Le campane non annunciano, come ha scritto qualcuno in modo poetico, le ore del giorno e della notte, la vita e la morte, le feste e i pericoli, le guerre e la pace. Per far questo bastano e avanzano i giornali, i libri, la televisione, internet. Il suono delle campane dice invece qualcosa di più importante, così importante da risultare sconvolgente e perfino sgradito nell’epoca in cui è stata decretata la fine della storia.

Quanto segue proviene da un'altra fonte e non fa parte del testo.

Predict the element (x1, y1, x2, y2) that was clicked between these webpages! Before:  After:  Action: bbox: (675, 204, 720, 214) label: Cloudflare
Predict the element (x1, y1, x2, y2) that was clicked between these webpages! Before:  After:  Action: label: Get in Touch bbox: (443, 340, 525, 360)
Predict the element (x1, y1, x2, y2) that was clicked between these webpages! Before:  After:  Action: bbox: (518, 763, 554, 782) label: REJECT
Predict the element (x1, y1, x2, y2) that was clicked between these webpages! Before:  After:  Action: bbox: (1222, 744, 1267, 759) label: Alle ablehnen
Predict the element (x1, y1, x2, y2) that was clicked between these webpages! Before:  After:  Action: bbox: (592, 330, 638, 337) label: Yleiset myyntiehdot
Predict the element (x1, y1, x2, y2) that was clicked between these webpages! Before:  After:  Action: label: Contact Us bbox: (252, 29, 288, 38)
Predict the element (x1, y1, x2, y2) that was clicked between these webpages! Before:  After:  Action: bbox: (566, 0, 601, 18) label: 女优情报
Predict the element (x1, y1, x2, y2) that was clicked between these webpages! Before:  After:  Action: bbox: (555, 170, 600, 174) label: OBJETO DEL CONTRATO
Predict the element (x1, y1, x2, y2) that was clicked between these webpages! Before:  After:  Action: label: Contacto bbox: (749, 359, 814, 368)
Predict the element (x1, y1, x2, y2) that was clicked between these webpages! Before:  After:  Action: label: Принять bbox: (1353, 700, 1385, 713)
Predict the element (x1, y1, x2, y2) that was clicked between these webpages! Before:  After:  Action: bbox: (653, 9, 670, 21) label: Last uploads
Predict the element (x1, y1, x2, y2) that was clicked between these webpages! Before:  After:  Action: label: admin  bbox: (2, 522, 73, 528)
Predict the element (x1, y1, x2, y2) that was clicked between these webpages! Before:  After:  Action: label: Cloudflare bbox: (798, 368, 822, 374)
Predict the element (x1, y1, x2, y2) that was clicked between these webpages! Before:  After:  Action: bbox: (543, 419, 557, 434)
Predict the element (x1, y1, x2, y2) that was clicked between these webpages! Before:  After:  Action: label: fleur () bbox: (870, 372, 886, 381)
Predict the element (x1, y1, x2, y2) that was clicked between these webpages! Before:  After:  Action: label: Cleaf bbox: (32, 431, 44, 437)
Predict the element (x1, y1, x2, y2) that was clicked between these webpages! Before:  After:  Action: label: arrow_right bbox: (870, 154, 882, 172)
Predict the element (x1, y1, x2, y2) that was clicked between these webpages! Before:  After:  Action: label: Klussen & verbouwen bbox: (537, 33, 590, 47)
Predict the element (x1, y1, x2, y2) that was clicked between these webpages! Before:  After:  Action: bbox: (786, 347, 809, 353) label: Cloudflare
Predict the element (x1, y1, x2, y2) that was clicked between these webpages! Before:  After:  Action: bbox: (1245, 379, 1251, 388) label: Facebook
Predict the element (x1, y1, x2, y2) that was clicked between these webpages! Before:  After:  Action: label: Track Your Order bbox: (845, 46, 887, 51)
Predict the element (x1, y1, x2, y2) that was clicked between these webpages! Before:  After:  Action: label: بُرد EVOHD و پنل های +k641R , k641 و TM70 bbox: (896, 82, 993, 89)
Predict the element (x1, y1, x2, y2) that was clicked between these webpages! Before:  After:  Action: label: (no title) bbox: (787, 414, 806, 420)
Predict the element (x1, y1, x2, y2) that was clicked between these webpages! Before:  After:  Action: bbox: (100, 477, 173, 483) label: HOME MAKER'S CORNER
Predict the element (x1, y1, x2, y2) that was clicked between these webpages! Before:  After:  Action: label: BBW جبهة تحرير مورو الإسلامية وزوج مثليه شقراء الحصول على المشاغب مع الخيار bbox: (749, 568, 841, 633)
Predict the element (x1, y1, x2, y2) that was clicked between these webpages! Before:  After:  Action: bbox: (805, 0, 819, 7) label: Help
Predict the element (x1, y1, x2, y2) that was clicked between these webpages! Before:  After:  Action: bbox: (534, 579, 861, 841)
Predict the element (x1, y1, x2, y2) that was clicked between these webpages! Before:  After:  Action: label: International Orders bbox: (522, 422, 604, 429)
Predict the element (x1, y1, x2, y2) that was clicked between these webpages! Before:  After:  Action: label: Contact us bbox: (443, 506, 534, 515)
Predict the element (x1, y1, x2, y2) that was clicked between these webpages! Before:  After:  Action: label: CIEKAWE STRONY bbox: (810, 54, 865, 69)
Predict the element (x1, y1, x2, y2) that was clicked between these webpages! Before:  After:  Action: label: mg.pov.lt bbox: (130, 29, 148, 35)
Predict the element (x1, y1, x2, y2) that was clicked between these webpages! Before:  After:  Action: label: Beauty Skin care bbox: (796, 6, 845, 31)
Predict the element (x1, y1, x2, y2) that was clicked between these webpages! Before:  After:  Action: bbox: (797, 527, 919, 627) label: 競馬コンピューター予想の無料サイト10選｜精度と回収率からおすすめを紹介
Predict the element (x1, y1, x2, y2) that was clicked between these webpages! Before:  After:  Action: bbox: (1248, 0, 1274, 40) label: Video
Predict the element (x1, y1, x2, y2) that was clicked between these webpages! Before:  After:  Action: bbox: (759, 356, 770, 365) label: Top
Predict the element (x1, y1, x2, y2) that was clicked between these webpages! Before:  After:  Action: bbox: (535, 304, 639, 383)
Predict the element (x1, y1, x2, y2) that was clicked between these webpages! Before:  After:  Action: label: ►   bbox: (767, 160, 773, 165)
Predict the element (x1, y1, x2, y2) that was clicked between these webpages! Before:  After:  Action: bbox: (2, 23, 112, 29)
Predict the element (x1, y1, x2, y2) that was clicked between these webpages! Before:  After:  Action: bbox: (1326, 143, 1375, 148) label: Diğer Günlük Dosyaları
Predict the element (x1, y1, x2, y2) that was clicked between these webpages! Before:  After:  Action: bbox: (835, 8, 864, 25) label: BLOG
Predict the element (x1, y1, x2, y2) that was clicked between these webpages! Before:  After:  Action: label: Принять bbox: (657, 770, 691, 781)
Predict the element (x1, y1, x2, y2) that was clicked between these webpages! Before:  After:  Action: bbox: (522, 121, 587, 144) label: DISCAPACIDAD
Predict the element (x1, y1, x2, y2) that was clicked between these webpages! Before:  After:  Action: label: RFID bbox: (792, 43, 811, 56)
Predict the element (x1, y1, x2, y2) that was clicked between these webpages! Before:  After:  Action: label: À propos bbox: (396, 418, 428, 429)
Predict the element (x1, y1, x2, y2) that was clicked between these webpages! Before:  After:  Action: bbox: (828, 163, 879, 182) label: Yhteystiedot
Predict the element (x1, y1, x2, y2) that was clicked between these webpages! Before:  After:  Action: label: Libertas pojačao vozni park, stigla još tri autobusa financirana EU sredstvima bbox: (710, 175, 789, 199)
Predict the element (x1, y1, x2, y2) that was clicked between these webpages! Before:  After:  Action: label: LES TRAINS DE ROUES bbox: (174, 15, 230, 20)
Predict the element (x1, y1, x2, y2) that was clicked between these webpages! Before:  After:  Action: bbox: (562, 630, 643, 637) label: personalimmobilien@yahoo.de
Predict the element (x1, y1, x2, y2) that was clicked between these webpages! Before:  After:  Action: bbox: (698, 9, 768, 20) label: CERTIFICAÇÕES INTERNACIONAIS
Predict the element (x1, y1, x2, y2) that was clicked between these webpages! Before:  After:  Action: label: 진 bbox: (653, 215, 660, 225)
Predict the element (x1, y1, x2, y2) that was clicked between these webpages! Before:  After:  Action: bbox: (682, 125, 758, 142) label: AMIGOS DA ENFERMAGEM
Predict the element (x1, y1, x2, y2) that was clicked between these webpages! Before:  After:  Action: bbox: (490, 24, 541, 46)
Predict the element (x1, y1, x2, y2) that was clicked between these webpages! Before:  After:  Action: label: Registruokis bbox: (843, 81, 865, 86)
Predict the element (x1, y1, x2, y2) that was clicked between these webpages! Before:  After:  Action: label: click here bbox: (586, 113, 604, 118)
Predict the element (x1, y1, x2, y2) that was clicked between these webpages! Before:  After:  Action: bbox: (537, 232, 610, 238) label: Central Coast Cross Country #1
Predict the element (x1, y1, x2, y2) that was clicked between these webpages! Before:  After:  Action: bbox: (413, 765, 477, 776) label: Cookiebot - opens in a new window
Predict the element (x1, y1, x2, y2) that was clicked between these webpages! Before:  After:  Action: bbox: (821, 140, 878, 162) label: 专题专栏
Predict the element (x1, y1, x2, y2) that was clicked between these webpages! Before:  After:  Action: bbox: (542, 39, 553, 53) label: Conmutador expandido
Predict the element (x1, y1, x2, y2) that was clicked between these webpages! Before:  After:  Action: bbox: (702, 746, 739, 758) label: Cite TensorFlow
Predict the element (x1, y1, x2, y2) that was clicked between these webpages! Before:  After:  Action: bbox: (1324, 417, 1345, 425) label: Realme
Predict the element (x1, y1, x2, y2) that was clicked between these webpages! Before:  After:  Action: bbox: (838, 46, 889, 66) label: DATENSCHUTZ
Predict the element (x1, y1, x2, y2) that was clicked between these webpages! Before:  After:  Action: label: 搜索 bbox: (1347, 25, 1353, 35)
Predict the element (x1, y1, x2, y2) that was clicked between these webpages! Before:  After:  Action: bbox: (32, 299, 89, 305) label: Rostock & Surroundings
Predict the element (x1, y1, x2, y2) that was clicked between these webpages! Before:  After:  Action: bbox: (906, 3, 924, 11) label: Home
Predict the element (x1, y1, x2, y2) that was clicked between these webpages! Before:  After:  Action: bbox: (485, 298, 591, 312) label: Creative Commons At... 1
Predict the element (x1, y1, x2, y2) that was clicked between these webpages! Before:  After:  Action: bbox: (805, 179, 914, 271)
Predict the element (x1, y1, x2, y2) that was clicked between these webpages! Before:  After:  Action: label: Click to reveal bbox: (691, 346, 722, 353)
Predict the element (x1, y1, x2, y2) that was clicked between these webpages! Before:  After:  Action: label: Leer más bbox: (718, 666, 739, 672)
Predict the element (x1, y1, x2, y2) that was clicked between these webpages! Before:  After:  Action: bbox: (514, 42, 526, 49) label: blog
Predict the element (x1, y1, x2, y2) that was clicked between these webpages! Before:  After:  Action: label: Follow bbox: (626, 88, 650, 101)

La tradizione dell’Angelus, la campana che suona all’alba, a mezzogiorno e al tramonto, è giunta fino a noi dalla pratica liturgica delle abbazie benedettine. I monaci si riunivano otto volte al giorno in chiesa per cantare i Salmi, mentre ai conversi – i componenti della comunità addetti a lavori agricoli e normalmente illetterati – era richiesto soltanto, al rintocco della campana tre volte al giorno, di interrompere un momento l’attività per ripetere le parole dell’angelo a Maria e la risposta di quest’ultima all’angelo. L’annuncio che il messia sognato dai profeti sta per nascere significa che la storia ha cessato di essere circolare, sempre le stesse ingiustizie, le stesse sofferenze, lo stesso pianto, che la storia ha una direzione, va verso la salvezza, che c’è un destino per cui vale la pena spendersi. Significa che ogni ora successiva può essere migliore della precedente, che non ci si deve rassegnare al presente, che bisogna adeguare il presente al futuro, non il futuro al presente.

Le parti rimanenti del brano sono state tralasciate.